Auto-Increment Columns in Apache Doris
Auto-increment columns in Apache Doris accelerate dictionary encoding and pagination without damaging data writing performance.
Join the DZone community and get the full member experience.
Join For FreeThe auto-increment column is a bread-and-butter feature of single-node transactional databases. It assigns a unique identifier for each row in a way that requires the least manual effort from users. With an auto-increment column in the table, whenever a new row is inserted into the table, the new row will be assigned the next available value from the auto-increment sequence. This is an automated mechanism that makes database maintenance easy and reliable.
The auto-increment column is the bedrock of many features in databases:
- Dictionary encoding: User IDs and Order IDs are often stored as strings. However, strings are not friendly to precise deduplication query execution. So for optimal performance, a common practice is to perform dictionary encoding on the strings and then construct a bitmap for aggregation operations. The role of an auto-increment column in this process is that it speeds up dictionary encoding and thus accelerates string deduplication.

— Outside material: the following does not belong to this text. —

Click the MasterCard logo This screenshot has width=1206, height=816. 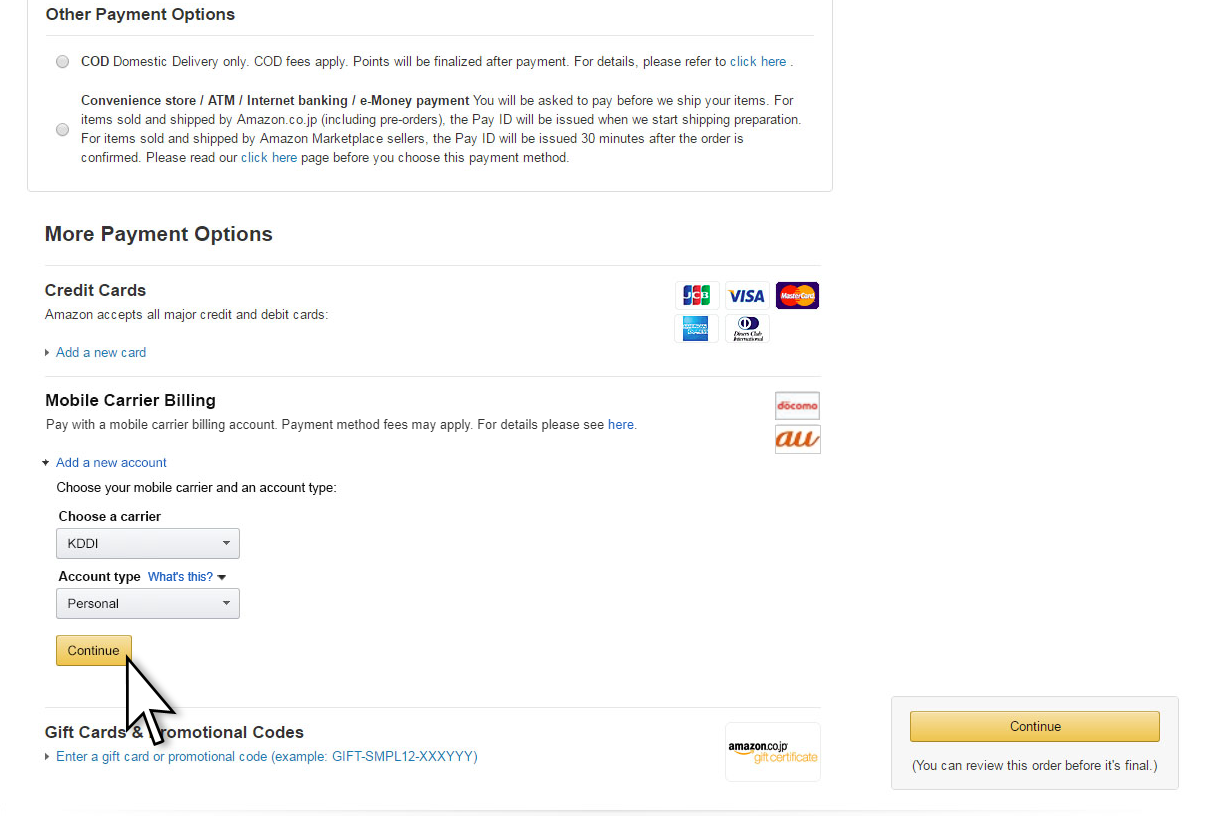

- Primary key generation: An auto-increment column is the perfect candidate for the primary key of a table. Primary keys must be unique and not empty, while auto-increment columns guarantee a unique identifier for each row.

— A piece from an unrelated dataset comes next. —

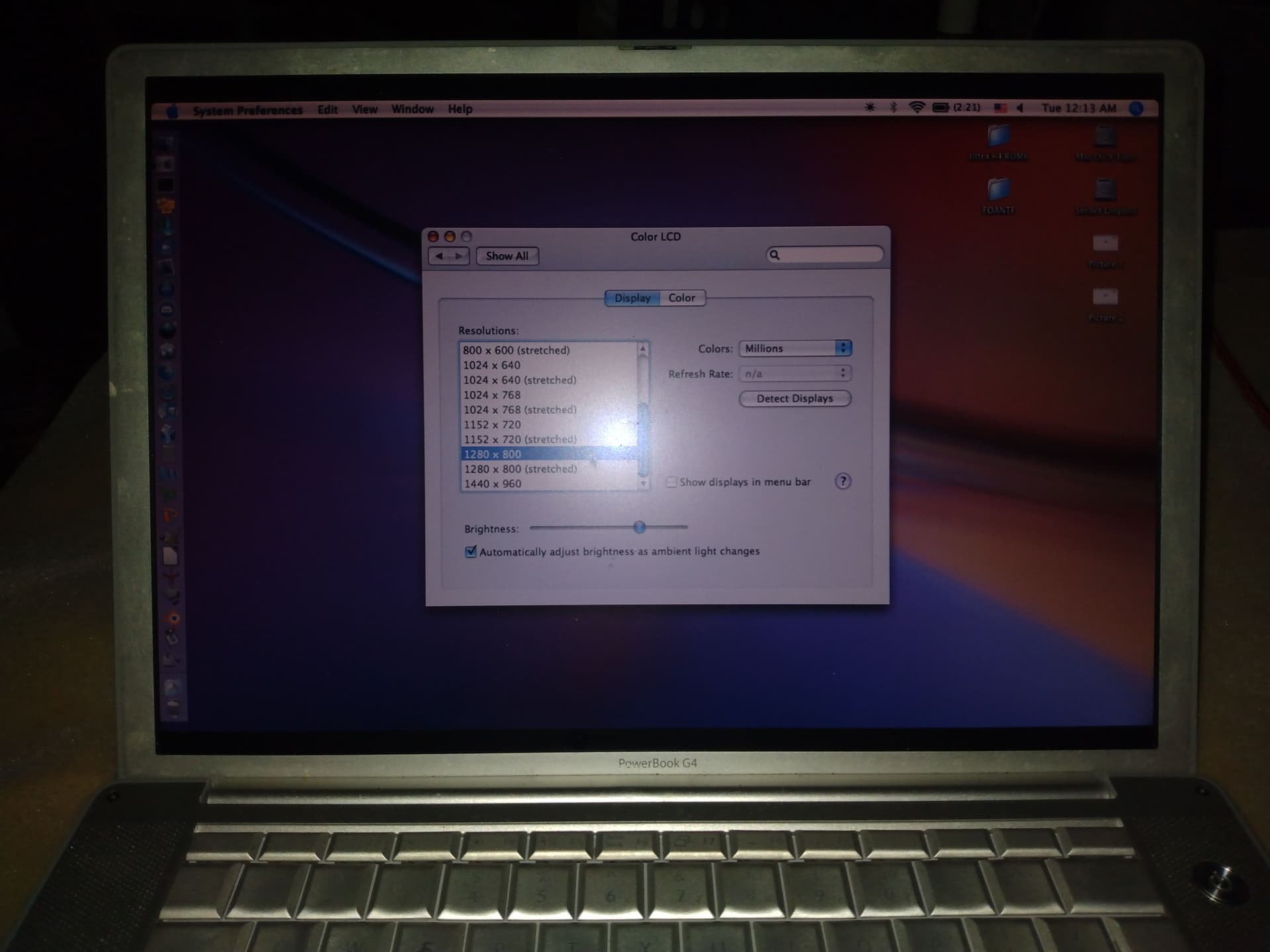Open the volume speaker icon
Viewport: 1270px width, 952px height.
pos(1020,108)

- Detailed data updates: Updating detail tables is tricky, but it can be easy if you add an auto-increment table to it. It gives each data record in the database a unique ID, which can work as the primary key, and then data updates can be done based on the primary key.
- Efficient pagination: Pagination is often required in data display. It is typically implemented by the
limit
oroffset
+order by
statement in SQL queries. However, such implementation involves full data reading and sorting, which doesn't make so much sense in deep pagination queries (those with large offsets). This is when auto-increment columns come to the rescue. As I said, it gives a unique identifier to each row, so the maximum identifier of the last page can be used as the filtering condition for the next page. Thus, it can avoid a lot of unnecessary data scanning and increase pagination efficiency.
The idea of auto-increment columns is intuitive, but when it comes to distributed databases, it becomes a different game, because it has to consider global transactions. As a distributed DBMS, Apache Doris provides an innovative and efficient auto-increment solution that does no harm to data writing performance.
Syntax and Usage
To enable an auto-increment column in Doris, add AUTO_INCREMENT
property to the column in the table creation statement (CREAT TABLE). You can specify a starting value for the auto-increment column via AUTO_INCREMENT(start_value)
; if not, the default starting value is 1.
For example, you can create a table in the Duplicate Key model, with one of the key columns being an auto-increment column.
CREATE TABLE `demo`.`tbl` (
`id` BIGINT NOT NULL AUTO_INCREMENT,
`value` BIGINT NOT NULL
) ENGINE=OLAP
DUPLICATE KEY(`id`)
DISTRIBUTED BY HASH(`id`) BUCKETS 10
PROPERTIES (
"replication_allocation" = "tag.location.default: 3"
);
Apart from a key column, you can also specify a value column as an auto-increment column (example below):
CREATE TABLE `demo`.`tbl` (
`uid` BIGINT NOT NULL,
`name` BIGINT NOT NULL,
`id` BIGINT NOT NULL AUTO_INCREMENT,
`value` BIGINT NOT NULL
) ENGINE=OLAP
DUPLICATE KEY(`uid`, `name`)
DISTRIBUTED BY HASH(`uid`) BUCKETS 10
PROPERTIES (
"replication_allocation" = "tag.location.default: 3"
);
AUTO_INCREMENT
is supported in both the Duplicate Key model and the Unique Key model. Usage in the latter is similar.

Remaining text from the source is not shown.